La muerte se presenta así, de improviso, y es muy raro. Dos policías ya habían llegado a velar el cuerpo a la espera de todos esos trámites que hay que hacer cuando alguien se muere. Estaba cubierto por una de esas mantas térmicas, de reflejos dorados, que le dan un extraño aire festivo a los accidentes. En mi recuerdo (pero el recuerdo siempre está modulado por fantasías cinematográficas) asomaba un pie del fallecido por debajo de la manta, recordándonos que allí debajo había un hombre, o lo que había sido un hombre.
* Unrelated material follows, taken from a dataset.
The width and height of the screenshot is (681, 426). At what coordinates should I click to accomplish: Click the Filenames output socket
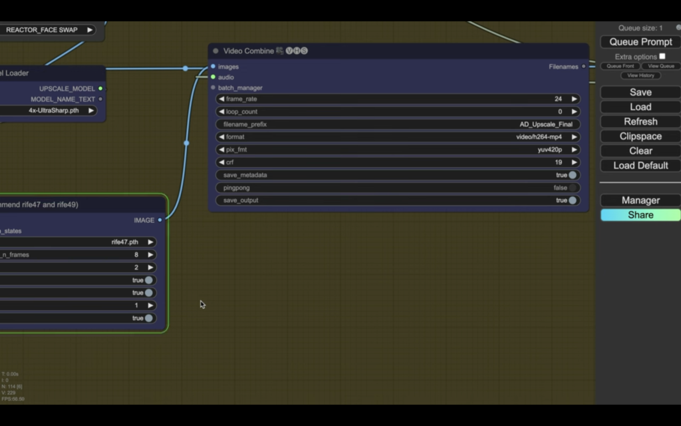[583, 67]
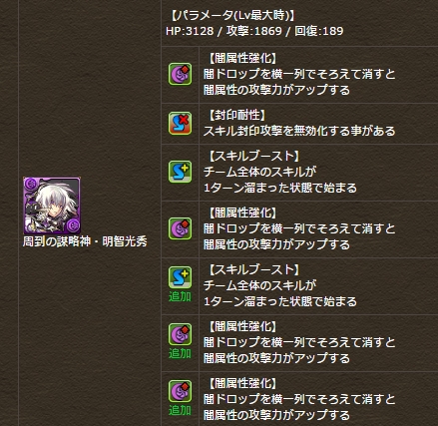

Los transeúntes miraban, entre el susto y la curiosidad. Dos vecinos, presentes en el momento del deceso, hacían, con indisimulado orgullo, de jefes de prensa del finado. Sabiduría popular:
- Nada, un señor normal, que iba por la calle y le dio un ataque -decía uno-. Se quedó en el sitio.
- A todos nos tiene que llegar nuestra hora, antes o después – remachaba el otro.
La muerte nos limita y nos rodea, siempre está ahí, aunque queramos vivir como si tal cosa. A la muerte la vemos mucho en los informativos y en las películas, y nos quedamos tan panchos. En pandemia el goteo de muertes se volvió horroroso, sobre todo en sus primeros compases: luego se convirtió en una cifra, en una cantidad demasiado grande para que pudiésemos asimilarla. Pero es muy raro ver la muerte de verdad, ver a alguien muriendo, ver a alguien muerto. Durante el confinamiento, en los casos más tristes, muchas personas tuvieron que asistir de lejos a la muerte de sus seres queridos, diciéndose adiós por WhatsApp.
En otros tiempos la muerte ha estado más presente y todo el mundo veía muertos. Como el mundo era menos individualista, se entendía que no se acababa todo con uno, sino que uno formaba parte de un chorro cósmico de vida que iba desde nuestros tatarabuelos (y más) hasta nuestros tataranietos (si es que queda futuro). Uno era parte de algo más grande y, además, había supersticiones y religiones que aliviaban los procesos. Ahora cada muerte es el fin del universo entero, por eso pasamos olímpicamente de la muerte, por eso la tememos tan visceralmente.
Por eso es tan raro ver un cadáver en mitad de la calle, tirado en el suelo. Solemos vivir la muerte en diferido, filtrada por ficciones o medios de comunicación, y no cuando uno sale del mercado, un día cualquiera, con variantes y encurtidos, unos tomates gordísimos y una docena de huevos camperos.